But if our class is narrow, it is possible that there is no true model within the class or a model close to the true one. It means that there will be greater residual error or larger number of errors even on the training set. So the problem of model complexity choice arises – to find a balance between errors due to limited number of training data and errors due to excessive model simplicity. I shall review different approaches to the problem.
Bio:
Alexey Chervonenkis was born in Moscow, Russia, in 1938. A graduate of Moscow Institute of Physics and Technology, he joined the Institute of Control Sciences of Russian Academy of Sciences in Moscow in early 60s, where he worked ever since, currently holding the position of Leading Researcher. He also holds a Professorship at Royal Holloway University in London, UK, and teaches at Yandex School of Data Analysis in Moscow.
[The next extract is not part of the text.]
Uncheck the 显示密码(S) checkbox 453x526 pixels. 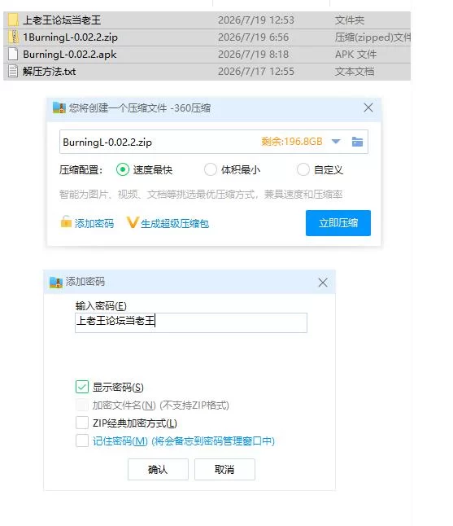[x=82, y=387]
He is mostly known as one of the main developers of the fundamental Vapnik-Chervonenkis theory, a central part of the modern machine learning theory. Besides theoretical work, he has worked on a number of application areas. In 1987 he was awarded the State Prize of the Soviet Union for his work on the geostatistical analysis of spatial grade distribution in ore deposits and development of practical mining control systems.
This event is sponsored by NSF/DHS FODAVA grant, School of Mathematics, Division of Computational Science and Engineering, Algorithms and Randomness Center, and Machine Learning and Data Mining Seminar Series grant by Yahoo.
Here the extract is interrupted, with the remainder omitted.